Work required>
Could you reproduce the lines below from the one with "Home (545, 13)" through the one with "Подбор менеджеров по"? Keep both ends and add nothing.

Material provided>
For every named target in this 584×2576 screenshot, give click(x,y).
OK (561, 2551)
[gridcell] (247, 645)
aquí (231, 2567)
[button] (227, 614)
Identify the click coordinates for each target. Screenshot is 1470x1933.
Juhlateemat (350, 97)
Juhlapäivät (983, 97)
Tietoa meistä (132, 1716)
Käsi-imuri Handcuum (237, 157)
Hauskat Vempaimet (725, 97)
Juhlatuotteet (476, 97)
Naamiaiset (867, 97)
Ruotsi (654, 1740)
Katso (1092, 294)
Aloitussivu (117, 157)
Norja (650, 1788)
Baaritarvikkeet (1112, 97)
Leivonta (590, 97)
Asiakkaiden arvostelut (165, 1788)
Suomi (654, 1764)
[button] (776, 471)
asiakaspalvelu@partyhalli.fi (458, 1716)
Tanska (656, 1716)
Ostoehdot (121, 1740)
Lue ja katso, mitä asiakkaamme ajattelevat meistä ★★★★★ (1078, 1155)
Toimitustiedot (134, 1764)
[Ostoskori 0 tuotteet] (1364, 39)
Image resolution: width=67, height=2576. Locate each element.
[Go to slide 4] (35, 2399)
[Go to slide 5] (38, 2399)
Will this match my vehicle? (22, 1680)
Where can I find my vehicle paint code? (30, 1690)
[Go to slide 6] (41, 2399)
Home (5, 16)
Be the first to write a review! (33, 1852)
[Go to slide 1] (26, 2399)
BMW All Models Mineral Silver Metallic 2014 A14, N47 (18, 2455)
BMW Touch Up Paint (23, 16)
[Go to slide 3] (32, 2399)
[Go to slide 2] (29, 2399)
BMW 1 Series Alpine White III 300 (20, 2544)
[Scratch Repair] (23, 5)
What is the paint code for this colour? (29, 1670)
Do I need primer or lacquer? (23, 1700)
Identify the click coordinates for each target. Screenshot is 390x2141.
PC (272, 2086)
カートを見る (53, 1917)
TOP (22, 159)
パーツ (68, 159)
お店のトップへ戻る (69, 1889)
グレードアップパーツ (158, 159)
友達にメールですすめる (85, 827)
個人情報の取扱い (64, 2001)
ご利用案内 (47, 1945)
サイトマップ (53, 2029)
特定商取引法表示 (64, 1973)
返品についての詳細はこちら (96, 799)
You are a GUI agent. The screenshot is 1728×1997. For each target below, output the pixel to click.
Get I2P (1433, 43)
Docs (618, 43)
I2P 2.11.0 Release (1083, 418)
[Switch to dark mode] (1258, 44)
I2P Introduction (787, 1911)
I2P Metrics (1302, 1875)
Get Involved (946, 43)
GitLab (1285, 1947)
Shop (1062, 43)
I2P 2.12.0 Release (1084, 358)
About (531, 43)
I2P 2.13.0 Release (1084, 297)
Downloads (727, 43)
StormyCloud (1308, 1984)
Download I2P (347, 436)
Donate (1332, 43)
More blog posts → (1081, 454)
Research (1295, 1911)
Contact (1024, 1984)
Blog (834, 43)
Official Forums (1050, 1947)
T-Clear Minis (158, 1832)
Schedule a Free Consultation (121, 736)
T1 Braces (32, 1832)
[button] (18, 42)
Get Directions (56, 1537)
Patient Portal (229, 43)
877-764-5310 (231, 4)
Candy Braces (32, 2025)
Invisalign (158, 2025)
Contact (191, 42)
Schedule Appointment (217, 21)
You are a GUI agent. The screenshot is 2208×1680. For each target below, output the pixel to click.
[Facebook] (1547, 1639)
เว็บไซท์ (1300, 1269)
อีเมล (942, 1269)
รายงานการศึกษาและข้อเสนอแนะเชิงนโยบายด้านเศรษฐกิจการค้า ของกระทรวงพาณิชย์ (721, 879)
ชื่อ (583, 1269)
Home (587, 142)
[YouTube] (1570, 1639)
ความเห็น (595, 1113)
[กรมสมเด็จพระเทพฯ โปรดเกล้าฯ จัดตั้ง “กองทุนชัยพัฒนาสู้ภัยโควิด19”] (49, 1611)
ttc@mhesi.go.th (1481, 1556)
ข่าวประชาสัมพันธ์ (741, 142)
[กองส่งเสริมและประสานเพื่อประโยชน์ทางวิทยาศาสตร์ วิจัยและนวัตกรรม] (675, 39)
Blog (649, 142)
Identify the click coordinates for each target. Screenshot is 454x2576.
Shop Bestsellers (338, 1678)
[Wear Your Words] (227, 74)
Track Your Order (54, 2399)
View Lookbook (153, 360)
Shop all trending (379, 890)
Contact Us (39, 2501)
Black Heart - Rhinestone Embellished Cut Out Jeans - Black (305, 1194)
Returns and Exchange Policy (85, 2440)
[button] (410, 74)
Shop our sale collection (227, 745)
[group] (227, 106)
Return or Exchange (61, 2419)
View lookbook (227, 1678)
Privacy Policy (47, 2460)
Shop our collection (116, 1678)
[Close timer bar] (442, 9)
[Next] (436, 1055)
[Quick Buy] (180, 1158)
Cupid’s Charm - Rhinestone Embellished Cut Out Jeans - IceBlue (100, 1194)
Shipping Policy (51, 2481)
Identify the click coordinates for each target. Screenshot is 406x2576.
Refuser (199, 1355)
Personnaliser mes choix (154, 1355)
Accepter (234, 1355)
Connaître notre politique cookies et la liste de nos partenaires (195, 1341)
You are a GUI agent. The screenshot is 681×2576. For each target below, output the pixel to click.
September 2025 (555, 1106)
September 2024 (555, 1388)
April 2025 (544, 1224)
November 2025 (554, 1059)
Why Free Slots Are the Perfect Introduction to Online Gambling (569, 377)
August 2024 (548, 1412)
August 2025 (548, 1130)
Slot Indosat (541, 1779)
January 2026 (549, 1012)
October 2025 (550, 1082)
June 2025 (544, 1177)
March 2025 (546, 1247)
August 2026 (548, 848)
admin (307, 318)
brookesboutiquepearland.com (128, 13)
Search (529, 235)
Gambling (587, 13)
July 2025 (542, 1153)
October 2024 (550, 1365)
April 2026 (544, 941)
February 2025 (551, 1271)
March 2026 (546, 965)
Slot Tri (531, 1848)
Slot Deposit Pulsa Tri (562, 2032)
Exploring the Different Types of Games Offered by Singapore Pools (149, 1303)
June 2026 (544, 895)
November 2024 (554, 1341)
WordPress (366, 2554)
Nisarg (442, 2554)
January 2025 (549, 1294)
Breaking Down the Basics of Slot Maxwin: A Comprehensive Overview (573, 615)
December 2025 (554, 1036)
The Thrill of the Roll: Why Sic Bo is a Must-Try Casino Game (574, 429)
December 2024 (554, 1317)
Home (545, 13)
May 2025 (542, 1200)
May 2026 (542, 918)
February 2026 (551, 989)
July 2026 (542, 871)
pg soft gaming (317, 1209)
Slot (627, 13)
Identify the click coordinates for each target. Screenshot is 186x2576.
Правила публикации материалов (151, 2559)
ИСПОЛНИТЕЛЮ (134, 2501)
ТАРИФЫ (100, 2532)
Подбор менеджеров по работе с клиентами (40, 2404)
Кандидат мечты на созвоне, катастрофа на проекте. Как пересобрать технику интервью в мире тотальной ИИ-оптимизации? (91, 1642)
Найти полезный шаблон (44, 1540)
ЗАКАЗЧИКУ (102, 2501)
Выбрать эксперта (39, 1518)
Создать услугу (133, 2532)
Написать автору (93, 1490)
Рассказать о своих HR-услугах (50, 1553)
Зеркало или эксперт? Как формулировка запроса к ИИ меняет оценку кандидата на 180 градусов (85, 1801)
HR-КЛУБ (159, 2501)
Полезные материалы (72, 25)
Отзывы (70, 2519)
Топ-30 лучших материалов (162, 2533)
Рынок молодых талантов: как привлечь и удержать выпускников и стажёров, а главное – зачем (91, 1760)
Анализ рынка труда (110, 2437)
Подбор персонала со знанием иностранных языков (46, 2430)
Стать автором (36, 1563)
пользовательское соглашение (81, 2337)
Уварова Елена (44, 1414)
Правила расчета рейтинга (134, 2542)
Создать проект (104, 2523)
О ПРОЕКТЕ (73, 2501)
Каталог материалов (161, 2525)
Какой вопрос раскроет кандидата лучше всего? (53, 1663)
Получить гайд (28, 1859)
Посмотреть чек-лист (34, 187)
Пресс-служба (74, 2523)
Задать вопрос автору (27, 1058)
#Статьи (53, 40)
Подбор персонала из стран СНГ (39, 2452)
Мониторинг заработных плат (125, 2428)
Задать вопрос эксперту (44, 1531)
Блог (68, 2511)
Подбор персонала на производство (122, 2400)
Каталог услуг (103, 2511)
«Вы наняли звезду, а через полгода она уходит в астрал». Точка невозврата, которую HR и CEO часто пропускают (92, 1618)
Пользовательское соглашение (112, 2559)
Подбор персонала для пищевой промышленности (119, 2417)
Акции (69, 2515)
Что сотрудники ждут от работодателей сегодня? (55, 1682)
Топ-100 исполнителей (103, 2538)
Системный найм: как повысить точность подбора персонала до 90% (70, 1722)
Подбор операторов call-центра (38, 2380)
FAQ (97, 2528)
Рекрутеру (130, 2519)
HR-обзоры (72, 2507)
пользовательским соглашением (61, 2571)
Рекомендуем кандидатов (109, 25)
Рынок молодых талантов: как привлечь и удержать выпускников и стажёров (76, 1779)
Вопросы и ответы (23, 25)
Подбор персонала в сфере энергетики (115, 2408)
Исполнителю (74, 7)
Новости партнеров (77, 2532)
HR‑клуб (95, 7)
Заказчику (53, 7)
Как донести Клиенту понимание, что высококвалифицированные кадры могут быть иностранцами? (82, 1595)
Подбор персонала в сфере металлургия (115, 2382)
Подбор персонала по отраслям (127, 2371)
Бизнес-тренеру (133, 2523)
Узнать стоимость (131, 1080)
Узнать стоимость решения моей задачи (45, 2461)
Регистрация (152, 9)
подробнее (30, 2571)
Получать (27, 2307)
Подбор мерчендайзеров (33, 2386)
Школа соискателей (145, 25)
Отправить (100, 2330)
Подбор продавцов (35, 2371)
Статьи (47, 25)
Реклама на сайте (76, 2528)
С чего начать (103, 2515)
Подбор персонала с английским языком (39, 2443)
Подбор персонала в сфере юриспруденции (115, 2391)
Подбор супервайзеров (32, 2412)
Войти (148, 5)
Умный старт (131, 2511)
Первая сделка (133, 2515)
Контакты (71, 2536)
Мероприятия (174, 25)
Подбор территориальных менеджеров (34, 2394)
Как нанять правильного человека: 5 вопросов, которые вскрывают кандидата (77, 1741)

Problem solution>
Home (545, 13)
May 2025 (542, 1200)
May 2026 (542, 918)
February 2026 (551, 989)
July 2026 (542, 871)
pg soft gaming (317, 1209)
Slot (627, 13)
Identify the click coordinates for each target. Screenshot is 186x2576.
Правила публикации материалов (151, 2559)
ИСПОЛНИТЕЛЮ (134, 2501)
ТАРИФЫ (100, 2532)
Подбор менеджеров по работе с клиентами (40, 2404)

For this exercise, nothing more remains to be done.